Nobody wants, except you're living in the world full of risks which you need to balance.
Now, there's now ~400 nuclear reactors operating globally. Two 2nd generation reactors have failed catastrophically, which caused death of ~200 people over the last 70 years.
A single Banqiao dam failure in China in 70's killed 230'000 people, yet we consider hydro power to be "clean".
Coal power is causing thousands of deaths each year, yet Germany has just connected Datteln 4 to the grid.
@kravietz at no point did i argue for building coal power plants. i just said the cost calculation for nuclear plants often omits externalized costs.
Not a single power plant calculation today would even dare to omit any external costs because it would be eaten alive by environmental activists.

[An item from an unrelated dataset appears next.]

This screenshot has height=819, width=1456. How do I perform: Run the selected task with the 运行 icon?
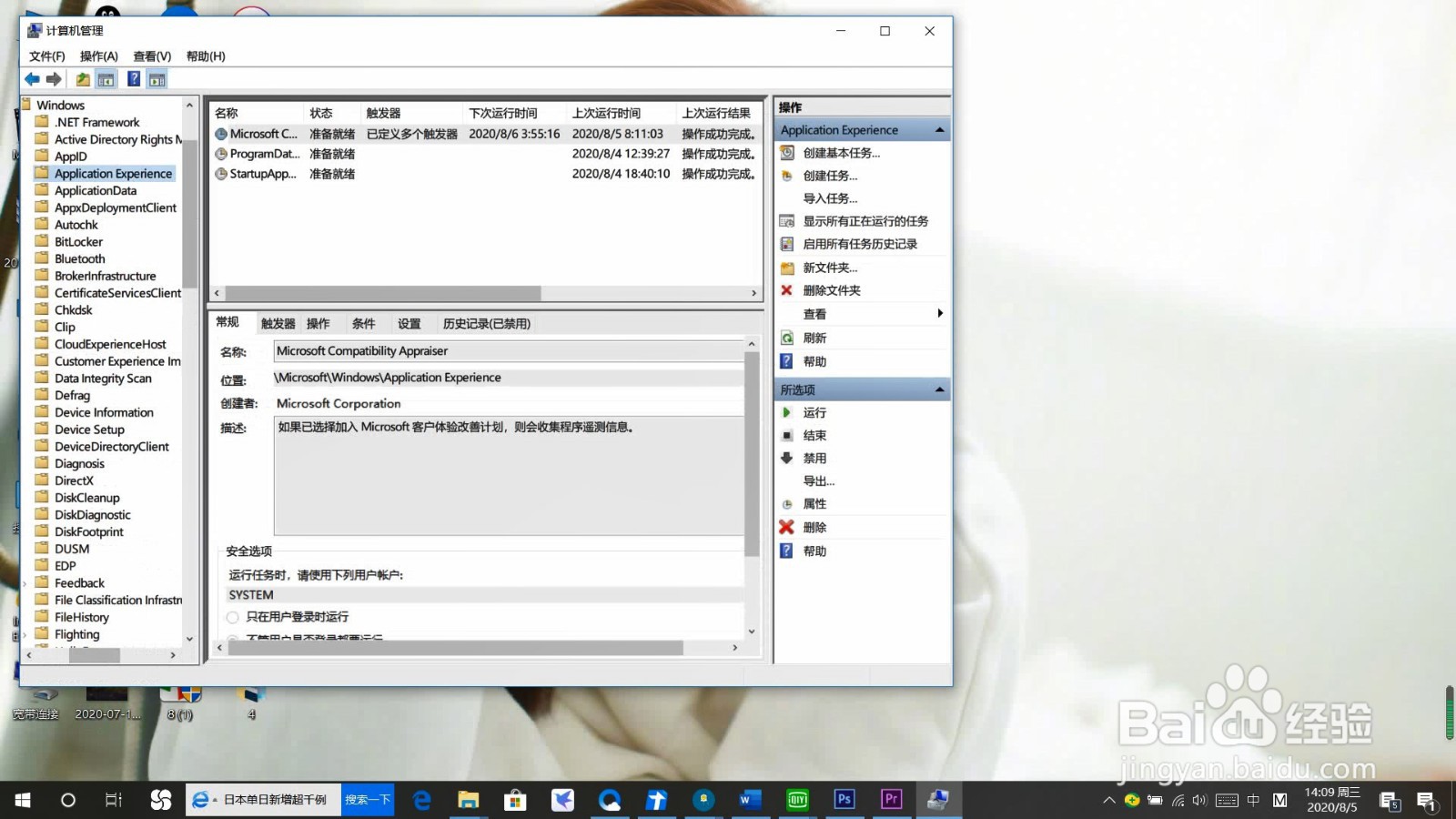click(786, 412)
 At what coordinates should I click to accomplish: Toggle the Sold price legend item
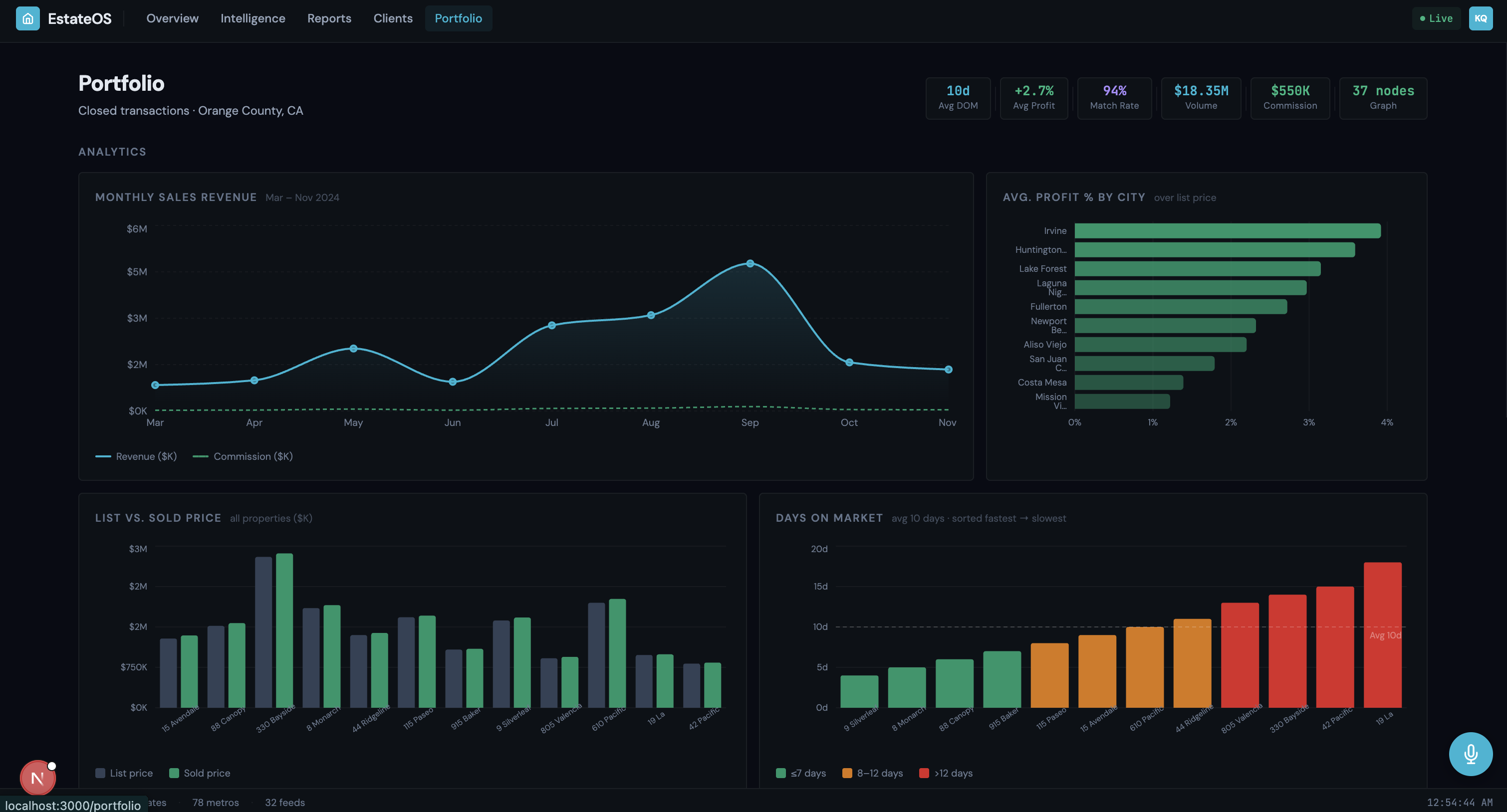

Well, maybe with the exception for fossil gas which is currently accepted as a viable alternative by EU Greens and Greenpeace. And suddenly they forget about all the external costs of extraction of fossil gas, Deepwater Horizon, radon gas contained in fossil gas... is suddenly all green and clean.
> synthesizing hydrogen
Yes, the largest existing prototype power-to-gas installations are like 1 MW and they are, well, prototype. This may, or may not work in 10 years.
For example, 10 years ago Greens were telling exactly the same about DESERTEC, a project to build a huge solar farm on Sahara. It never happened.